## Problem to solve
The entries should each be set down again precisely.
-------- Information supplied
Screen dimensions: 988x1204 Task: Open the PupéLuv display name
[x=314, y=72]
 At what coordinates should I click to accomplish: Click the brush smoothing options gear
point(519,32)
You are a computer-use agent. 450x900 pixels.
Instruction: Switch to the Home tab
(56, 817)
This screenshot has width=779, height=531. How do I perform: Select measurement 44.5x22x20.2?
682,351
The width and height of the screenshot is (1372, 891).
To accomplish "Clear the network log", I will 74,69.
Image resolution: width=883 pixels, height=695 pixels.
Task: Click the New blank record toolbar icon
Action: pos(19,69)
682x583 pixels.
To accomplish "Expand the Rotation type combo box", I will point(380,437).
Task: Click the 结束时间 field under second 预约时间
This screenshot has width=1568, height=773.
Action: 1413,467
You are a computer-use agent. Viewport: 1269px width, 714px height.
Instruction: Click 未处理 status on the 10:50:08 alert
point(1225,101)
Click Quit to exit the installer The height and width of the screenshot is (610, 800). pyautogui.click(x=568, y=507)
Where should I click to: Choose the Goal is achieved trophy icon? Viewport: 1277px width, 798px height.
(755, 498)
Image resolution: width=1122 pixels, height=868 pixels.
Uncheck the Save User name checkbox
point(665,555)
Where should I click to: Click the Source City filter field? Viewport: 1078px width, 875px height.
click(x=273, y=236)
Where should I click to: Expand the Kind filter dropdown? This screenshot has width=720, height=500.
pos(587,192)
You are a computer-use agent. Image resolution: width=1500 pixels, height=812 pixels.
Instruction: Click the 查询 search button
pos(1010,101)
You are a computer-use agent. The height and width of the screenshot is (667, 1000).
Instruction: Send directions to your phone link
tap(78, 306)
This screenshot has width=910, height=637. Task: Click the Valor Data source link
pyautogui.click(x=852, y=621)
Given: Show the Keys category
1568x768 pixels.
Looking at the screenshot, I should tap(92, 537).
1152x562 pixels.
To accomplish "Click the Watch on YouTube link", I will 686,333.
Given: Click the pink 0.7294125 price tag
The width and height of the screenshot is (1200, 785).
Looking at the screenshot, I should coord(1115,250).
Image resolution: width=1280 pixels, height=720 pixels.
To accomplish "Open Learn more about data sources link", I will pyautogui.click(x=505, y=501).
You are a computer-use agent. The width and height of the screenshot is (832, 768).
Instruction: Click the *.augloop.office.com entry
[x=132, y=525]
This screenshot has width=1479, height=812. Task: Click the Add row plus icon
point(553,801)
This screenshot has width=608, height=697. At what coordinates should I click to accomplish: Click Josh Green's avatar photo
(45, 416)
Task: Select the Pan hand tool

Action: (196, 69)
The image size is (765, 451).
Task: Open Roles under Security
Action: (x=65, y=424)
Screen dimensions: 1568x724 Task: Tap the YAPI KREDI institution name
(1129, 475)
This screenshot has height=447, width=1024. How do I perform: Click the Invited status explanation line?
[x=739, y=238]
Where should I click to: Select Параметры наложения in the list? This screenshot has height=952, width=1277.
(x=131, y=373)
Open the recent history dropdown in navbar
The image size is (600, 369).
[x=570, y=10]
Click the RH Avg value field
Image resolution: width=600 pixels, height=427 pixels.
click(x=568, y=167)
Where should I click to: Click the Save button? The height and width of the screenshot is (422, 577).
----------------
## Output below
Screen dimensions: 988x1204 Task: Open the PupéLuv display name
[x=314, y=72]
 At what coordinates should I click to accomplish: Click the brush smoothing options gear
point(519,32)
You are a computer-use agent. 450x900 pixels.
Instruction: Switch to the Home tab
(56, 817)
This screenshot has width=779, height=531. How do I perform: Select measurement 44.5x22x20.2?
682,351
The width and height of the screenshot is (1372, 891).
To accomplish "Clear the network log", I will 74,69.
Image resolution: width=883 pixels, height=695 pixels.
Task: Click the New blank record toolbar icon
Action: pos(19,69)
682x583 pixels.
To accomplish "Expand the Rotation type combo box", I will point(380,437).
Task: Click the 结束时间 field under second 预约时间
This screenshot has width=1568, height=773.
Action: 1413,467
You are a computer-use agent. Viewport: 1269px width, 714px height.
Instruction: Click 未处理 status on the 10:50:08 alert
point(1225,101)
Click Quit to exit the installer The height and width of the screenshot is (610, 800). pyautogui.click(x=568, y=507)
Where should I click to: Choose the Goal is achieved trophy icon? Viewport: 1277px width, 798px height.
(755, 498)
Image resolution: width=1122 pixels, height=868 pixels.
Uncheck the Save User name checkbox
point(665,555)
Where should I click to: Click the Source City filter field? Viewport: 1078px width, 875px height.
click(x=273, y=236)
Where should I click to: Expand the Kind filter dropdown? This screenshot has width=720, height=500.
pos(587,192)
You are a computer-use agent. Image resolution: width=1500 pixels, height=812 pixels.
Instruction: Click the 查询 search button
pos(1010,101)
You are a computer-use agent. The height and width of the screenshot is (667, 1000).
Instruction: Send directions to your phone link
tap(78, 306)
This screenshot has width=910, height=637. Task: Click the Valor Data source link
pyautogui.click(x=852, y=621)
Given: Show the Keys category
1568x768 pixels.
Looking at the screenshot, I should tap(92, 537).
1152x562 pixels.
To accomplish "Click the Watch on YouTube link", I will 686,333.
Given: Click the pink 0.7294125 price tag
The width and height of the screenshot is (1200, 785).
Looking at the screenshot, I should coord(1115,250).
Image resolution: width=1280 pixels, height=720 pixels.
To accomplish "Open Learn more about data sources link", I will pyautogui.click(x=505, y=501).
You are a computer-use agent. The width and height of the screenshot is (832, 768).
Instruction: Click the *.augloop.office.com entry
[x=132, y=525]
This screenshot has width=1479, height=812. Task: Click the Add row plus icon
point(553,801)
This screenshot has width=608, height=697. At what coordinates should I click to accomplish: Click Josh Green's avatar photo
(45, 416)
Task: Select the Pan hand tool

Action: (196, 69)
The image size is (765, 451).
Task: Open Roles under Security
Action: (x=65, y=424)
Screen dimensions: 1568x724 Task: Tap the YAPI KREDI institution name
(1129, 475)
This screenshot has height=447, width=1024. How do I perform: Click the Invited status explanation line?
[x=739, y=238]
Where should I click to: Select Параметры наложения in the list? This screenshot has height=952, width=1277.
(x=131, y=373)
Open the recent history dropdown in navbar
The image size is (600, 369).
[x=570, y=10]
Click the RH Avg value field
Image resolution: width=600 pixels, height=427 pixels.
click(x=568, y=167)
Where should I click to: Click the Save button? The height and width of the screenshot is (422, 577).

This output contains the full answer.